▸ **TASK TO CARRY OUT**
All entries must be extracted exactly, with nothing added or dropped.

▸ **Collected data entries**
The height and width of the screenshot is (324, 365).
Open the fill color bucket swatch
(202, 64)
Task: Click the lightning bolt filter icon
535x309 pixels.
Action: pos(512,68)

▸ **RESULT**
The height and width of the screenshot is (324, 365).
Open the fill color bucket swatch
(202, 64)
Task: Click the lightning bolt filter icon
535x309 pixels.
Action: pos(512,68)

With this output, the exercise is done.